At other times, de Adder found his cartoons mired in controversy.
In February 2019, he said he would “strive to do better” after one his cartoons, depicting the SNC-Lavalin controversy, caused an uproar on social media.
The cartoon showed former justice minister, Jody Wilson-Raybould, and Prime Minister Justin Trudeau on opposite sides of a boxing ring. Trudeau is being advised to “keep beating her up, solicitor-client privilege has tied her hands.” The depiction of Wilson-Raybould showed her tied and gagged.
Critics said it drew an ugly parallel to violence against women and Indigenous women in particular.
Later that year, in July, he drew the ire of Fox News and was let go from all New Brunswick newspapers after a controversial depiction of then-U.S. president Donald Trump.
The cartoon showed Trump walking past two dead migrants at the U.S.-Mexico border, asking them, “Do you mind if I play through?”

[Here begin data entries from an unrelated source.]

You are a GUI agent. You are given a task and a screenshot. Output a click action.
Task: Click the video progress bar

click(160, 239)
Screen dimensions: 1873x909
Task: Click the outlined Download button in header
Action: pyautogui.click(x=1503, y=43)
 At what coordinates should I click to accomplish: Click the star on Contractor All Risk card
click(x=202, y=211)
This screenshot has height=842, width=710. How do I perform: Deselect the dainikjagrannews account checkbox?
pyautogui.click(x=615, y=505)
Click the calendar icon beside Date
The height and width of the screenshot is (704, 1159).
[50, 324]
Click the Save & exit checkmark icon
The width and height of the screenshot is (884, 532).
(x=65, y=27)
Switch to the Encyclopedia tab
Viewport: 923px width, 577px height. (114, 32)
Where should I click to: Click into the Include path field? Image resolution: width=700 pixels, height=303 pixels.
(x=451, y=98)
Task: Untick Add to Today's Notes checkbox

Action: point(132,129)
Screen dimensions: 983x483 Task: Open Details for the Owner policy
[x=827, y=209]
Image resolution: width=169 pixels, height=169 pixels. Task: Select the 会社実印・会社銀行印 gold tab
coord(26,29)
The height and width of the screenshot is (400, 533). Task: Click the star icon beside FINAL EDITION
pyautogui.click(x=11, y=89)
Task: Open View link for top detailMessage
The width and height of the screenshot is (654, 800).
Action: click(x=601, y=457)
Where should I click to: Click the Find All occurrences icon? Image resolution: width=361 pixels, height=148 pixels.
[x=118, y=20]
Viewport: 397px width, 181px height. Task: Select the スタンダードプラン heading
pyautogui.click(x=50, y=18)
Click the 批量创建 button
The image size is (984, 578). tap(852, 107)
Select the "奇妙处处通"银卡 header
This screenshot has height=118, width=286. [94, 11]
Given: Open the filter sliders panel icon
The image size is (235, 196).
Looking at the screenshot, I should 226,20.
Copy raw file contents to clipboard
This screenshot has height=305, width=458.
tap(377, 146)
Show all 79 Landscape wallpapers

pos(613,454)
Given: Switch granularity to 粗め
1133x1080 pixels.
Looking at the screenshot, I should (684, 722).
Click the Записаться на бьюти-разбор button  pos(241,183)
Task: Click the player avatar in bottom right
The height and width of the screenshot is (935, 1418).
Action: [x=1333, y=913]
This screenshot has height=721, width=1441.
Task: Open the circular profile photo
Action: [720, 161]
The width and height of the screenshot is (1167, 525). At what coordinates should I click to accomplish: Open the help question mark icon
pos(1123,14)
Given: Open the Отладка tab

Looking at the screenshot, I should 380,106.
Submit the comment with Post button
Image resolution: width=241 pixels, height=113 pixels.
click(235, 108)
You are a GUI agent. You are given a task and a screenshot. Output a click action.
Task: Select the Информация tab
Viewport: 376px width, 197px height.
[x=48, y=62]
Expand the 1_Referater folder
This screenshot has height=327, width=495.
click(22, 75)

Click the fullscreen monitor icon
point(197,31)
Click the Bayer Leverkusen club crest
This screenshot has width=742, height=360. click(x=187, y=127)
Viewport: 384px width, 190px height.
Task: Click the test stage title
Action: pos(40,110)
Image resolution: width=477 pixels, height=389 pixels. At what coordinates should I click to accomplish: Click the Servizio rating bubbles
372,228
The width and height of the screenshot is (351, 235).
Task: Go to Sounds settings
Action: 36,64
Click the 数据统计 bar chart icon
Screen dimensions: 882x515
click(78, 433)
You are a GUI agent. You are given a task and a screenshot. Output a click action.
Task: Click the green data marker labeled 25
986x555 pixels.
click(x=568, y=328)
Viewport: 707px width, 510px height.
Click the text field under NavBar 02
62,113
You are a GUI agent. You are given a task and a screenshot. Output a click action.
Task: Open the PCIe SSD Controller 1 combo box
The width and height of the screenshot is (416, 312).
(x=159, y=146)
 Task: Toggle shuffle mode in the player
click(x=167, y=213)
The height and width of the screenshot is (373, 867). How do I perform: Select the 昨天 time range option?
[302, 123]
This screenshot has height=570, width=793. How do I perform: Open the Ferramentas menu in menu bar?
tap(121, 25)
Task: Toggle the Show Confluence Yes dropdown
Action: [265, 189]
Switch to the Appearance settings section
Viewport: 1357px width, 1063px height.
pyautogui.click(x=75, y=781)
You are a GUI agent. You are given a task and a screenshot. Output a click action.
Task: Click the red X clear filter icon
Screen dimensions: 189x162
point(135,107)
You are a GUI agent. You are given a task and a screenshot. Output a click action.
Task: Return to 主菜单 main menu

“I do think it was the straw that broke the camel’s back,” de Adder told Global News at the time.
‘I’m not going anywhere’
Fellow editorial cartoonist Terry Mosher, who has been working in the field since the 1960s, admitted the artform is suffering.
He told Global News the voices of his colleagues are needed, and called the newspaper’s decision on de Adder “really, really stupid.”
“In a word, in a gesture, this is what we do. We laugh at people. We laugh at our institutions. Because we understand that nothing’s perfect,” Mosher said about their work.
De Adder, meanwhile, has no intentions of stopping.
“I’m not going anywhere. I will continue to do this until I die, I suppose,” he said.
He currently has contracts with The Globe and Mail and The Hill Times. He’s also building a subscription-based model to share his work.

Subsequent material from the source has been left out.